Have we met before? You look familiar. What's that? Who am I?


Often I am asked to describe myself, on paper, on websites, by people. I never know what to say.


"What does it say about me," I always wondered, "that I don't even know who I am well enough to write a paragraph or two?"


My friends and acquaintances know me by my actions, but websites, papers, and strangers don't know me by my actions. They've never met me. Perhaps you've never met me. After you read this you may or may not want to meet me. If I were you, I can't be sure I would want to meet me. But I don't have that choice.


I make mistakes more than I do right. I don't learn from them ninety percent of the time. Im not particularly good with people, but I'm not bad with them either. If people don't like me it's because they see my faults and not my virtues; I can't blame them because I have more faults than virtues. I see peoples faults more than their virtues too.

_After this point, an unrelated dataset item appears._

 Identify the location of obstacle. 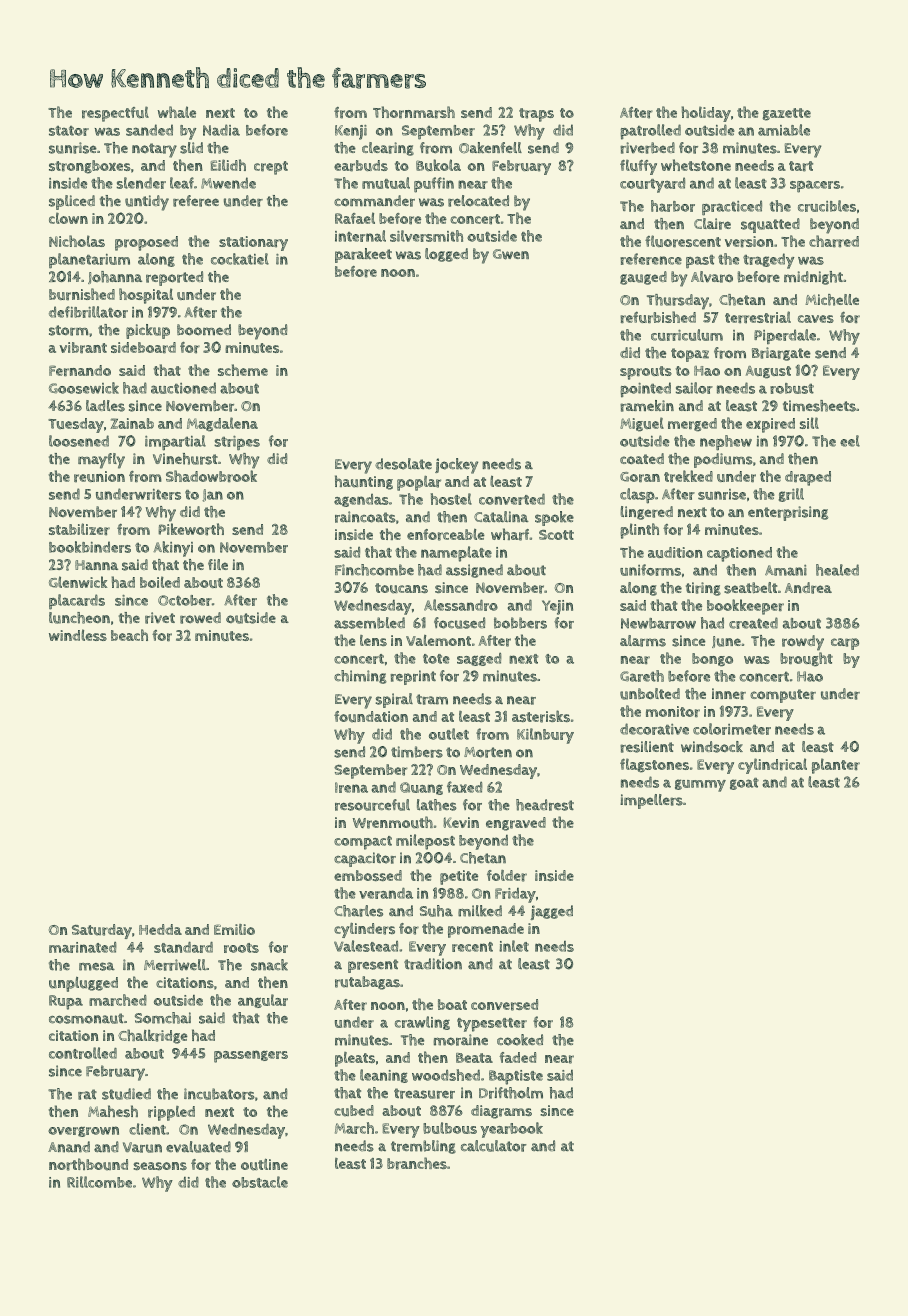
(260, 1182).
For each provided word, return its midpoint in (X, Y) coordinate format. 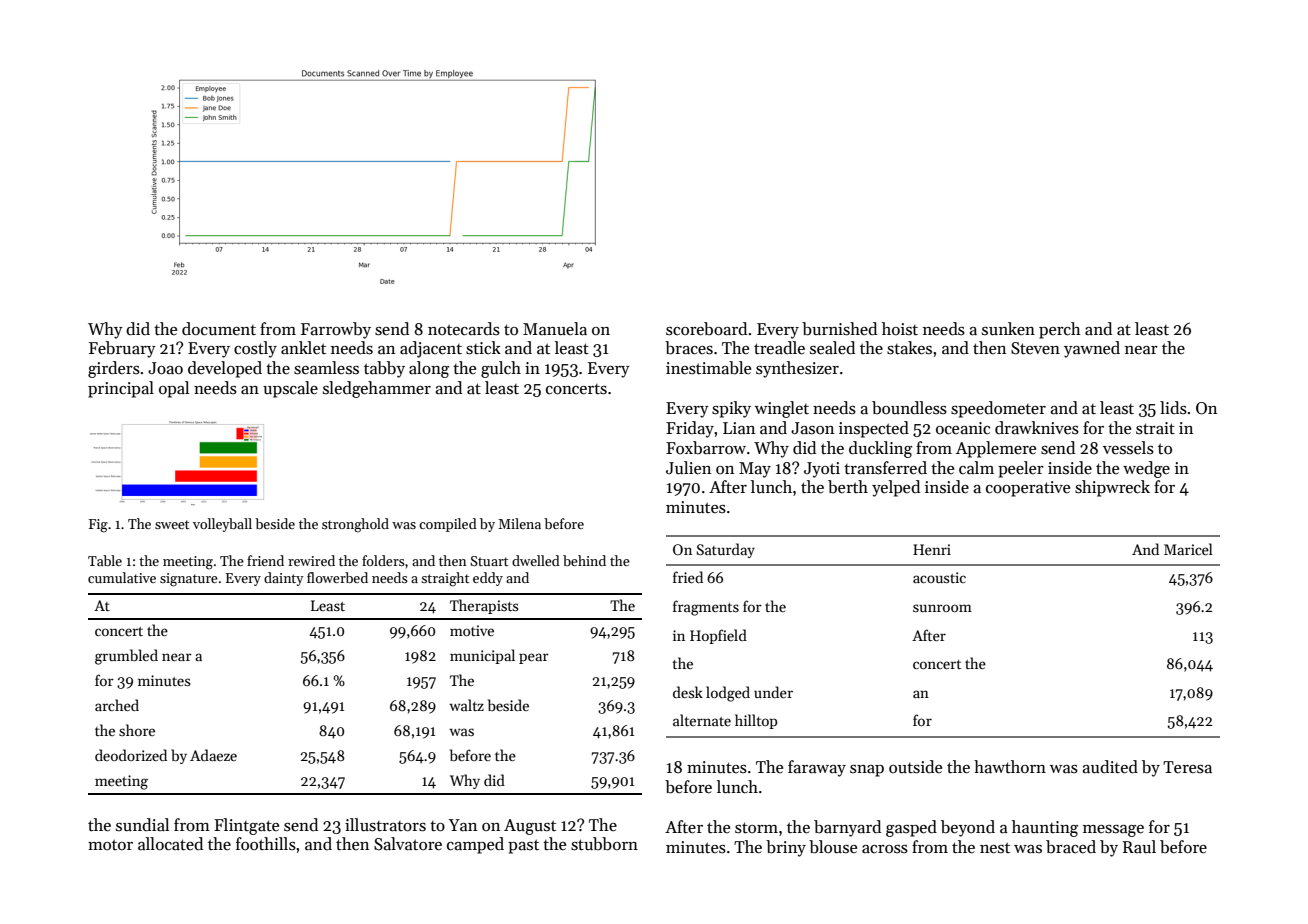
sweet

But I do have virtues; I try to remind myself of them when I'm feeling down. I'm bad at a lot of useless things and I'm good at a few even more useless things. I can say though that I try to be good at the actually important things. My attempts are feeble. Most of the time I don't even want to be good at the useful things, but I want to want to be good at them. I can say that for sure.


I've been given more opportunities than I can thank others for and I've wasted more opportunities than I've been given. I can't remember a time that I was ever doing everything I should, that I couldn't have done better. But that seems to me to be part of life. That there's always room to grow.


There's another part of life that I haven't been able to find a way around. In the process of growing up I've had, and I think we all have, to forge our own path. And in doing so it seems at times that I disrespect those that came before me. That by not following their path, I am not grateful to them for offering it to me. So this is me thanking you all, my parents, mentors, teachers, friends, elders, brothers, sisters. I thank you but I must find my own identity, my own way.


I am not what I should be, and I will never reach the limit for what I can be, but I am who I am.


I would give my life for my ideals, my loved ones, and my God. I can only hope that those people who know me will forgive me for what I've done and what I may do.


But I'm sorry, we haven't been formally introduced yet. My name is Balaram Briant. What's your name?

1 comment:

  1. I like your honesty Balaram. When writers look at themselves so honestly it helps readers, like me, look at ourselves honestly too. We all need to keep growing, to appreciate our growth, those who have and will help us grow and to inspire others. I find such honesty very helpful, thanks!